BEGIN
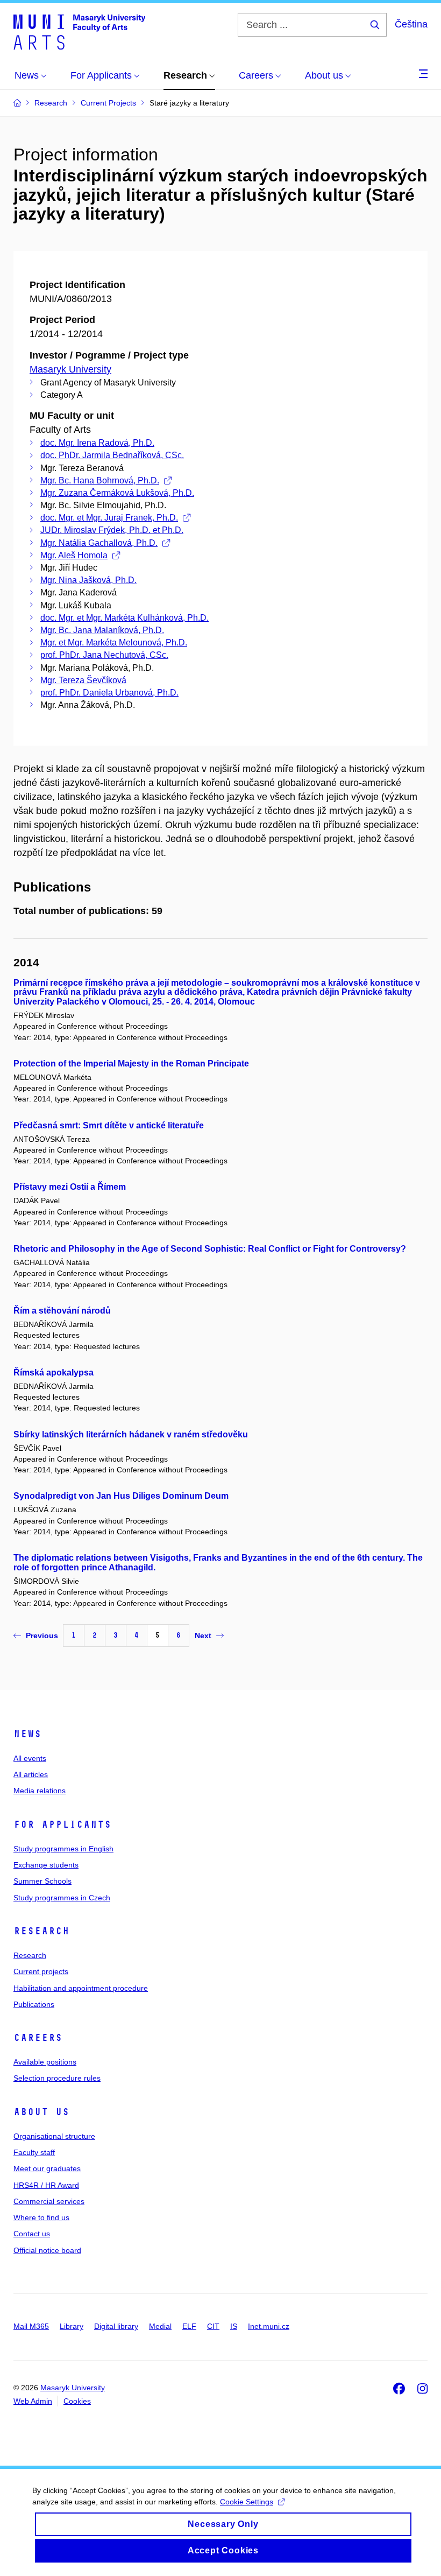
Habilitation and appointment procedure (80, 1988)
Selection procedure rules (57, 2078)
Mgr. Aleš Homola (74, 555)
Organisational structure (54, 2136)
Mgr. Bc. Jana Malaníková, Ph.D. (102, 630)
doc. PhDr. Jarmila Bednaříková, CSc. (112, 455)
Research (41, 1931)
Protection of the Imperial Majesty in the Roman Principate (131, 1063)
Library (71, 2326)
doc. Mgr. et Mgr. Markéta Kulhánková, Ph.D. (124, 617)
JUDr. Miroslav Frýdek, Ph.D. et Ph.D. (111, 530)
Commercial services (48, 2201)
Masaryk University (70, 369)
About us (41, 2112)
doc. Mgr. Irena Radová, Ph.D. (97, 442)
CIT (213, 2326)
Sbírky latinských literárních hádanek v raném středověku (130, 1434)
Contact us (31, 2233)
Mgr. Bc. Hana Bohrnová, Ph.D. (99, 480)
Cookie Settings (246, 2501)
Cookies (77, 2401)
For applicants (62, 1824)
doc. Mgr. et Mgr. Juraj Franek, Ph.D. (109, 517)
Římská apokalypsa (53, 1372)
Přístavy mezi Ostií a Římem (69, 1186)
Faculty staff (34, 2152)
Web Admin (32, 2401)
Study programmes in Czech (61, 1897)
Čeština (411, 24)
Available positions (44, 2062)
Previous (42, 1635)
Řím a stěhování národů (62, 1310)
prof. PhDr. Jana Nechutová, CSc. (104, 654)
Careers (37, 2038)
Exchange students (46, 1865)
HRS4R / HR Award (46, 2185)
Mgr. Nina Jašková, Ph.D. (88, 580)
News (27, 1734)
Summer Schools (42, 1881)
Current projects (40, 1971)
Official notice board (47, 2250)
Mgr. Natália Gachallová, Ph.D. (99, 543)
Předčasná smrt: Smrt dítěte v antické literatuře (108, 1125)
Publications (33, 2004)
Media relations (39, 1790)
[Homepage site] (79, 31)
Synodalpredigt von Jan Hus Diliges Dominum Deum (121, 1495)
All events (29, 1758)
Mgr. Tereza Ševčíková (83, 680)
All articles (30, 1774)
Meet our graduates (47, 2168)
END
Pull out each line of the entries that contains "procedure".

Habilitation and appointment procedure (80, 1988)
Selection procedure rules (57, 2078)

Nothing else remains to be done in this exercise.